Background: Switzerland ranks among the top three healthcare systems in the world with regards to healthcare access, suggesting a high degree of health equity. However, Switzerland has few preventive strategies against smoking abuse. The aim of this study is to clarify whether educational level and citizenship status have an influence on the prevalence of smoking in Switzerland and whether there is health inequity related to a lack of preventive strategies. Methods: We based our analysis on publicly available health data published in the Swiss government's Swiss health survey (1992-2017). We compared the prevalence of smoking across the years and correlated these data with levels of educational attainment, citizenship status and age. Results: A continuous significant decline in smokers is observed in the highest education group (TERT). Over time, prevalence was reduced from 29% in 1992 to 23% in 2017 (p < 0.001). The intermediate-level educational group (SEK 2) showed smaller but also significant decline on a 0.05 sigificance level over the same period, from 31% to 29% (p = 0.003). The lowest educational group showed a nonsignificant decline from 28% to 27% (p = 0.6).
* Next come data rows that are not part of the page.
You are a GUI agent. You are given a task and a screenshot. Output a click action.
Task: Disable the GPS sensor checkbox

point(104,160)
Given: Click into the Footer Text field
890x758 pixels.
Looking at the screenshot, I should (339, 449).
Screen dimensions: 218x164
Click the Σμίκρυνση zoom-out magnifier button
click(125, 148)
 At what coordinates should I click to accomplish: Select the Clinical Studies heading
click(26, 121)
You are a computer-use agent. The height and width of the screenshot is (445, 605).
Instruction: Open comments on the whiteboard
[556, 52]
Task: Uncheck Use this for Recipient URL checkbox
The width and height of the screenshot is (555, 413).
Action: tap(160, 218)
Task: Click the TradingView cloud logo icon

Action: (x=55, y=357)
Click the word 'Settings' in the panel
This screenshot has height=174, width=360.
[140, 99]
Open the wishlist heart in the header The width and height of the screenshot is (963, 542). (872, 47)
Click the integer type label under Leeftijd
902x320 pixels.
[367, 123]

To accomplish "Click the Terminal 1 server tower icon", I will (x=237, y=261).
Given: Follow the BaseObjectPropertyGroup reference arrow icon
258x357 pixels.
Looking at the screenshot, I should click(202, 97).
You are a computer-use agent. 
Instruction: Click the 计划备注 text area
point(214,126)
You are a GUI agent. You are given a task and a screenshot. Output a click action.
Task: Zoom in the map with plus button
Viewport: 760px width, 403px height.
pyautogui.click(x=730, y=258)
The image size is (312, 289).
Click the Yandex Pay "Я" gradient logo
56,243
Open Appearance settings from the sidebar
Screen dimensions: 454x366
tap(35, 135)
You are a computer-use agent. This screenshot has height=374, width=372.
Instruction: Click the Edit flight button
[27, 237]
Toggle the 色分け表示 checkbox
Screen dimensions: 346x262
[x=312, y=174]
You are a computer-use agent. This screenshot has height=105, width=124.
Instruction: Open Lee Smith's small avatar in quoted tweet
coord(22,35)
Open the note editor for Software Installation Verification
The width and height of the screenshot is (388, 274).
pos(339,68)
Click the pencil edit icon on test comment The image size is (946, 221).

The population who holds Swiss citizenship showed a decrease in smoking from 28% to 26% within the time frame (p < 0.001). People without Swiss citizenship had a much higher prevalence of smokers, at 38% in 1992 and declining to 32% in 2017 (p < 0.001). All cohorts from age 15 to age 64 have a far higher prevalence of smokers than cohorts at an older age, with the highest prevalence in the 25-34 age group. Conclusion: In Switzerland, individuals with lower levels of education and non-Swiss populations are more susceptible to health risk of smoking. This is despite the existence of a high-quality healthcare system that has nevertheless failed to negated health inequities.